Kein Halten mehr – der dreistündige Mitschnitt von Elias Doré aus dem Sisyphos


eliasdore

Wie eigentlich bei jedem Sisyphos-Gig hat sich Elias Doré extrem drauf gefreut: „Es gab schlicht keinen einziges Mal dort, bei dem es nicht absolut fantastisch war – sei es Strand, Lord Inn oder Wintergarten.“ Dass der junge Musiker zum ersten Mal im Dampfer/Scheune spielen sollte, verstärkte die Vorfreude da nur noch: „Und eigentlich fing alles dann denkbar dramatisch und schlecht an: Wegen eines Bombenfunds fiel die Ringbahn aus, und ich musste im strömenden Regen mit Rad zum Sisy.“ Klitschnass dort angekommen, sei der DJ vor Doré nicht gerade freundlich gewesen: „Ich dachte mir nur: oh man … „.
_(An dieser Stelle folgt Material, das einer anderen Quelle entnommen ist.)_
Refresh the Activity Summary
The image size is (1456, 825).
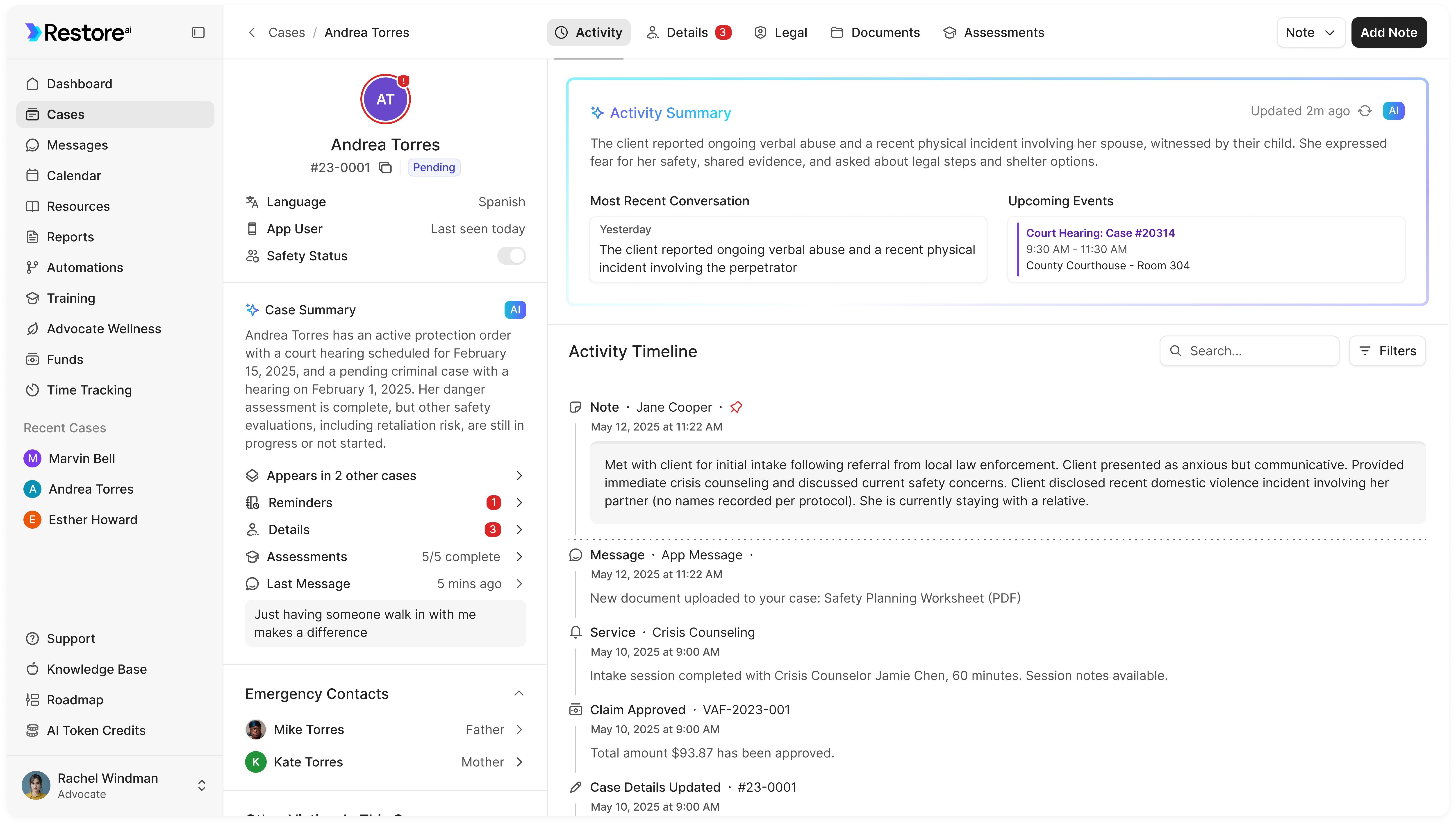coord(1365,111)
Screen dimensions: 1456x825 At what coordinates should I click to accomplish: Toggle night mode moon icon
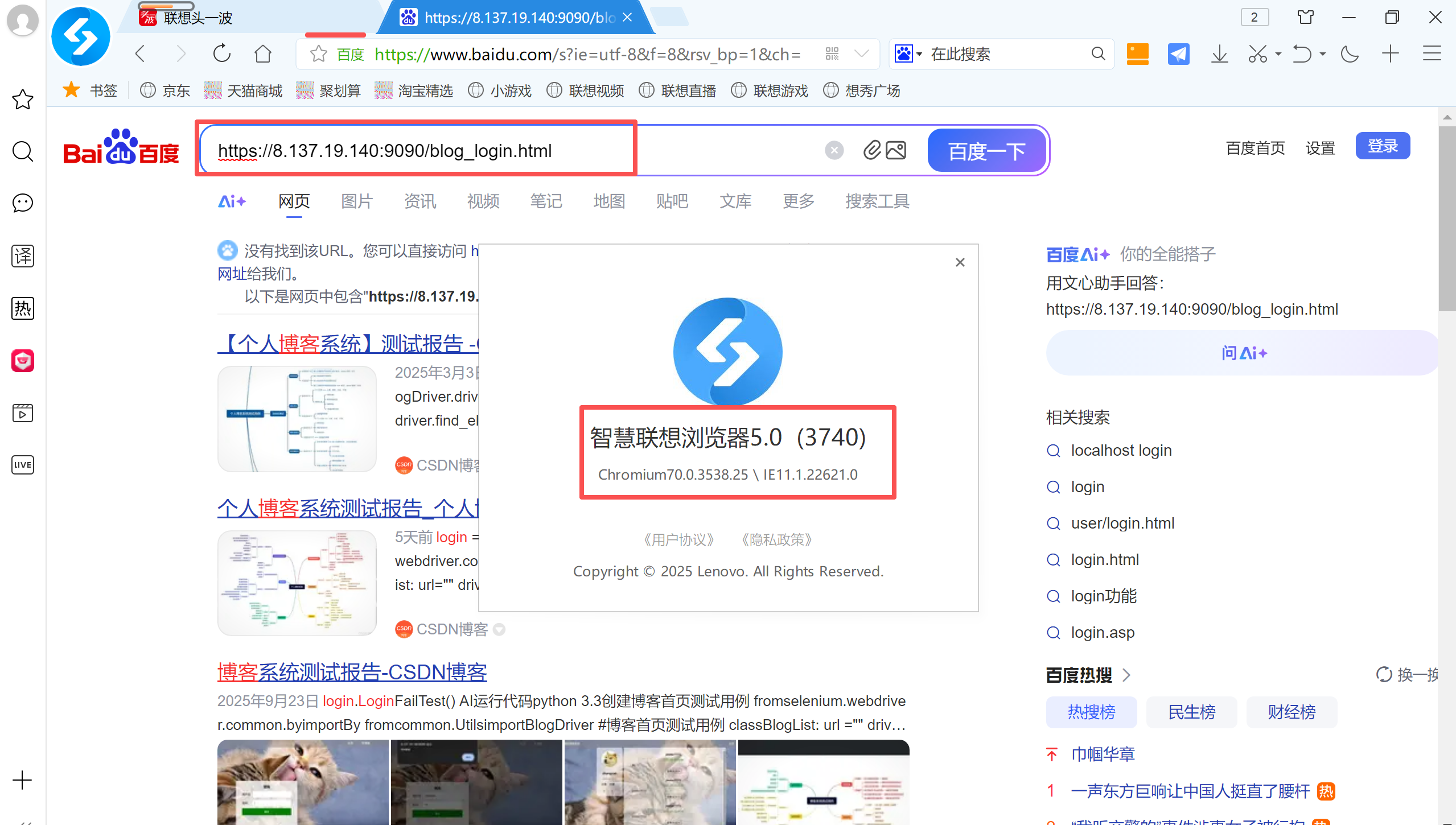[1350, 54]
Stundenlang an der Geschichte des Sets feilen

Aber kaum war der erste Track drin, war gleich alles vergessen und mit jeder Minute wurde der Raum voller und energetischer. „Spätestens ab der zweiten Hälfte war dann wirklich kein Halten mehr, und ich kam aus dem Lachen gar nicht mehr raus“, so der Produzent und DJ. Die Tracks hatte er sich so ziemlich vorher zurecht gelegt: „Auch wenn spontanes Spielen den meisten Spaß bringt, so reizt es mich doch gerade bei wichtigen Gigs, stundenlang an der Geschichte des Sets zu feilen, bis ich mit allem zufrieden bin.“ Sein absoluter Lieblingstrack im Set ist „Childhood“ von Chicola. „Die Energie und lachenden Gesichter in der Crowd dabei sind einfach zu gut.“ Andere aktuellen Favourites von ihm sind die Nummern „Bhutan“ von Tone Depth, „Tabu“ von Artbat und „Kunu“ von Trikk. „In den nächsten Wochen freue ich mich am meisten darauf, Anfang Dezember mit einer Menge ziemlich großartiger Musiker auf Teneriffa abzuhängen und dort Musik zu machen“, blickt der Künstler voraus.